The water was sucked in by a pumper truck, then sent through hundreds of feet of hose to the home of Dave Leslie. There, city firefighters sprayed it into a ravine on a course to the St. Louis Bay.
“We want to know now what kind of response we’d get in a fire,” Leslie said. “To see that they’re able to do this makes me feel more confident.”
The test, which involved five trucks and more than a dozen firefighters, could lead to closer connections between departments and cheaper insurance rates for residents.
“I’ve always been concerned about it,” said City Councilor Mick MacKenzie, who represents the area. “It’s just been an issue with people out here who have kind of minimal fire protection.”

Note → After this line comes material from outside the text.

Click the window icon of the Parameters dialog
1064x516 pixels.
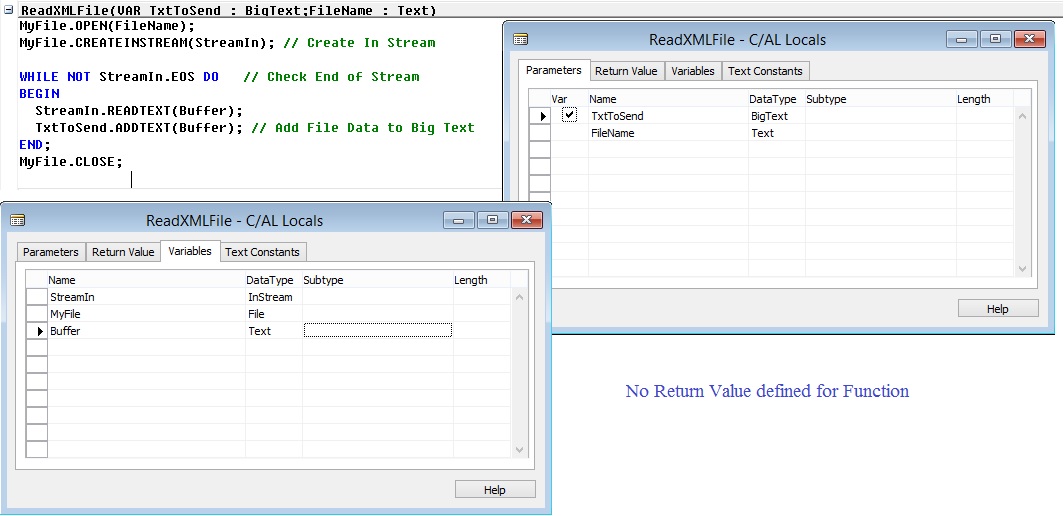click(x=520, y=40)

The training, he said, gave the 14 homeowners on Kilner Bay peace of mind.
Todd Campbell has lived along the road for 23 years and there’s never been a fire. But there could be.
“I’m glad to see they’re thinking of us,” he said.
The closest hydrant to the Kilner Bay Drive community is two and a half miles away. But with three tankers shuttling more than 2,000 gallons each run, they created a steady stream.
“This is the dance,” Gordon said. The first truck took 18 minutes from one dump to the next, far less than the required 26. After that, there was a 15 minute turnaround time per truck. After 15 minutes of pumping 350 gallons a minute without even taxing the process, firefighters opened the hoses up to 750 gallons a minute, although most fires require about 500.
“For us to be using 750 at a fire is pretty rare,” Gordon said. They kept it flowing at the higher pressure for 21 minutes with only two 90-second lulls, proving it could be done.
Key to the partnership was a piece of equipment that feeds smaller town hoses into the city’s 4-inch lines.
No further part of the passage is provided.